I think you should take a significant portion of tomorrow for yourself. Enjoy! 😘

Meridz · 30/04/2019 05:48

Interesting some of the responses....insulting something he enjoys rather then perhaps trying to discuss it with him in a way where he can dedicate more time to the kids and still do things he enjoys.

The whole tit-for-tat attitude of "seeing as he did this, you should just take the rest of the day off tomorrow and see how he likes it" actually seems childish to me and would be unlikely to make the situation better.
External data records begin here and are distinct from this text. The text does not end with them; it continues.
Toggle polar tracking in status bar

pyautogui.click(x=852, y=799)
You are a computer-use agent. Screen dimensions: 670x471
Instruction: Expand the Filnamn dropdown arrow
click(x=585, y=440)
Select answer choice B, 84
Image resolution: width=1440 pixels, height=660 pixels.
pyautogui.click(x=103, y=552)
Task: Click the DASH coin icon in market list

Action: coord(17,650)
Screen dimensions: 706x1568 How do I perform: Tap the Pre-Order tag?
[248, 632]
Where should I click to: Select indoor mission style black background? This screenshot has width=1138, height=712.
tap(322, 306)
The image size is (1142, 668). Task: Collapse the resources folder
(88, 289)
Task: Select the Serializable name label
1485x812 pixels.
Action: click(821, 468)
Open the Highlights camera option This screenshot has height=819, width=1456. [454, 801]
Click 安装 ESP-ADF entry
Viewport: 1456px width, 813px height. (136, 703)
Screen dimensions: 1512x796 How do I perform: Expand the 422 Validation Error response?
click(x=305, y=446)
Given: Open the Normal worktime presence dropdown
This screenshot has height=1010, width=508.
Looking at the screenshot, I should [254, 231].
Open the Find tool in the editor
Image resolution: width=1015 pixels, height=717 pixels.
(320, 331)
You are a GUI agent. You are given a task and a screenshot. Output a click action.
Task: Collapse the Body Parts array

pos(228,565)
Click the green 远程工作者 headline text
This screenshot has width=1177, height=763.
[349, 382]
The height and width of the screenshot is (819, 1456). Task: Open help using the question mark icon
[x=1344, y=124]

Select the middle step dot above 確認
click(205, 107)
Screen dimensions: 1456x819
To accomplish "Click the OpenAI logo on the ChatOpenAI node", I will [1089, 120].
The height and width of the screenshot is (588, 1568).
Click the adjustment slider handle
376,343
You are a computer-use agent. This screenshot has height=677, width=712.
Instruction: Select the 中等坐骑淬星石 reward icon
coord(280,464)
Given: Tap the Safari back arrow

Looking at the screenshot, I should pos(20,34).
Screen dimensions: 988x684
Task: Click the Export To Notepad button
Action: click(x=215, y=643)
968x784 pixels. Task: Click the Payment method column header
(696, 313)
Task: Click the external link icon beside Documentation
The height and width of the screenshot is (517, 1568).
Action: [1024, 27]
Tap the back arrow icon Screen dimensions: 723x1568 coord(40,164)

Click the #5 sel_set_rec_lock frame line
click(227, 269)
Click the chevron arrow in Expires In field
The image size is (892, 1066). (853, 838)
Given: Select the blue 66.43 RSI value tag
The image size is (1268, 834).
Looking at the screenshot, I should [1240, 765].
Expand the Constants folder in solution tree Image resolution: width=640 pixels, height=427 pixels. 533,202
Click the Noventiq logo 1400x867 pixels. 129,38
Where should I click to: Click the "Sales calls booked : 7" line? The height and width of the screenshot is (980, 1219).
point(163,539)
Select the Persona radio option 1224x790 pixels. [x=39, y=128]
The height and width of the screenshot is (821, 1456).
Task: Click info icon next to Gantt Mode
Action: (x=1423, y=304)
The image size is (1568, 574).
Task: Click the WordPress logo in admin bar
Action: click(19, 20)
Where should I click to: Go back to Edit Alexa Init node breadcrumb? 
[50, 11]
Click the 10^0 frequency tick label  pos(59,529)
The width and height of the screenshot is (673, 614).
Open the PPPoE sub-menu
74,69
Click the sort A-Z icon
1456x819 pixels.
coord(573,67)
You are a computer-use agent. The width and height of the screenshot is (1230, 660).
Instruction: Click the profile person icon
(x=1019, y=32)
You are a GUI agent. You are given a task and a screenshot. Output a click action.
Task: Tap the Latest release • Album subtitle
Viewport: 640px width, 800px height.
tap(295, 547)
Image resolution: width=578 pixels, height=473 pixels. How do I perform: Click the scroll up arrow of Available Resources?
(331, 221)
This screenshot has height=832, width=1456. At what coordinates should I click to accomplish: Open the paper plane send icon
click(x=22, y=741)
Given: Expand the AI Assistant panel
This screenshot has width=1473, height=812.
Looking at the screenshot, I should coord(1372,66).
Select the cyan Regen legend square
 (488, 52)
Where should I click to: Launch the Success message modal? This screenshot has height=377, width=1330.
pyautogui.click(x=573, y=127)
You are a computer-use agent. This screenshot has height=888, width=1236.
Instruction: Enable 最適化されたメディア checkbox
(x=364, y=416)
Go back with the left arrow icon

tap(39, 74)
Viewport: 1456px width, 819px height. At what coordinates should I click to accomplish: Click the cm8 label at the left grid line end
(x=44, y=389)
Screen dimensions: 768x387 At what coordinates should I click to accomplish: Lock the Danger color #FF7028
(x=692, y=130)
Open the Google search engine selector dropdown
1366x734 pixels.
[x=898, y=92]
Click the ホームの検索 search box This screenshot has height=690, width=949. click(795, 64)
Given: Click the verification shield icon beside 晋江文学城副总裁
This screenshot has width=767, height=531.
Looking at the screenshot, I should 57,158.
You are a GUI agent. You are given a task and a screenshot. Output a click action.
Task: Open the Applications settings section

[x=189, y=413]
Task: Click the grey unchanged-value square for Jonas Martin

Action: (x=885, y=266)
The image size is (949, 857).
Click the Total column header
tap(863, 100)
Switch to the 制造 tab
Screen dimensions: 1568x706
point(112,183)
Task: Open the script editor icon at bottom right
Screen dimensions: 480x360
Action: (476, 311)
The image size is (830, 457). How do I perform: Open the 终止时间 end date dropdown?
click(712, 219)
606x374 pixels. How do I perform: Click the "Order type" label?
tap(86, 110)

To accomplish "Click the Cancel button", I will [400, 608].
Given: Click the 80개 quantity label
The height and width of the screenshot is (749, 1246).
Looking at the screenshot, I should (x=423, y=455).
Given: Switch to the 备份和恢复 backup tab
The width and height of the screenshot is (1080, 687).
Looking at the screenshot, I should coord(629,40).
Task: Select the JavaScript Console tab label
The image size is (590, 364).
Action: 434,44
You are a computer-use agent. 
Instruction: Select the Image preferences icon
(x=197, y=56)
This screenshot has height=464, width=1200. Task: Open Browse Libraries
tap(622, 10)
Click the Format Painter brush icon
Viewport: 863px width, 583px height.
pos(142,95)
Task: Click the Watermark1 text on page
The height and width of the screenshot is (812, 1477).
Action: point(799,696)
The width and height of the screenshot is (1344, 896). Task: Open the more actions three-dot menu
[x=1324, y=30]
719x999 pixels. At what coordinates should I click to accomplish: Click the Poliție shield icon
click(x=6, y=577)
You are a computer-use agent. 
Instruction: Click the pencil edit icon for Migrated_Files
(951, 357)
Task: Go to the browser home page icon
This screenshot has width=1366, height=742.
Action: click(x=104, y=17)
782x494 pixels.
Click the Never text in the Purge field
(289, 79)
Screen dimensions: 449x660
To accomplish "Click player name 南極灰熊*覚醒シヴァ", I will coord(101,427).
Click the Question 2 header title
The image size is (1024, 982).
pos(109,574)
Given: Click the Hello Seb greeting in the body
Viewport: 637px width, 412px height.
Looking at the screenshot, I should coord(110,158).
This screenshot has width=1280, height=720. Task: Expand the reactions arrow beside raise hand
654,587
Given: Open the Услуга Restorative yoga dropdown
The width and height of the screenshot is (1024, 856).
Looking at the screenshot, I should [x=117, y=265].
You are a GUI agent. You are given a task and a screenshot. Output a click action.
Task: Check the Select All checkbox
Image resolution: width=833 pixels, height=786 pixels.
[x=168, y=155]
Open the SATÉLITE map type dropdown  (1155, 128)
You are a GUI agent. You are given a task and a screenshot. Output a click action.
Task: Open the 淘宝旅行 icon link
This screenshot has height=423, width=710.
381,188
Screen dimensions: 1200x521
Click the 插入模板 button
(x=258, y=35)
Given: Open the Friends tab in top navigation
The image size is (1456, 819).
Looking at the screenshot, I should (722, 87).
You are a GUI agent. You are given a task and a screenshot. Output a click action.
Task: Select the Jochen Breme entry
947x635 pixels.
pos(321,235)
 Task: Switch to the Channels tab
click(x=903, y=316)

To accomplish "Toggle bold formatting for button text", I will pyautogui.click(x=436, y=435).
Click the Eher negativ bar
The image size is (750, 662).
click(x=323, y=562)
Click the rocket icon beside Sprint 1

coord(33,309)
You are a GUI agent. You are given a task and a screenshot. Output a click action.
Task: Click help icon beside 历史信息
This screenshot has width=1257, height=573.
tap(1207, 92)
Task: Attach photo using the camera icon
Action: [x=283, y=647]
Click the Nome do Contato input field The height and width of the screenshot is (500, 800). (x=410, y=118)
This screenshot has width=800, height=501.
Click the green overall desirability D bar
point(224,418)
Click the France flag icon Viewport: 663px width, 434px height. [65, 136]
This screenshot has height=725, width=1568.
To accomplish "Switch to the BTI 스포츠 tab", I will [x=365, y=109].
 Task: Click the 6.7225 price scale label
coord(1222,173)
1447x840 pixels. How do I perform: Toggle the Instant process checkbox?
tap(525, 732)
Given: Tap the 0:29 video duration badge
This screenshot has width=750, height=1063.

You are just both going off doing your own thing, building resentment and frustration until something gives.

If OP was so annoyed by this, then I think i indicates deeper discussions are needed between the couple to try and meet each others needs or reach a compromise.

GottenGottenGotten · 30/04/2019 09:11

I think she should have had the day after off, not for some tit for tat reason, but because she has had all the responsibility while he's been away, and deserves a break.

AvengersAssemble · 30/04/2019 11:27

The film came out on the day he returned, and he is a selfish twat for going roses it leaving his kids crying.

However as my username suggests, it is a great film!

flirtygirl · 30/04/2019 12:24

He should wait to see the film but I can understand why he felt he had to see it. If you are a fan then you've been waiting a year to end the story.

If he's not usually selfish then I'd let him know it was not okay but then I'd let it go.

If he is usually selfish then I'd have a massive talk with him as this would be the latest incidence in a long series and things would need to change.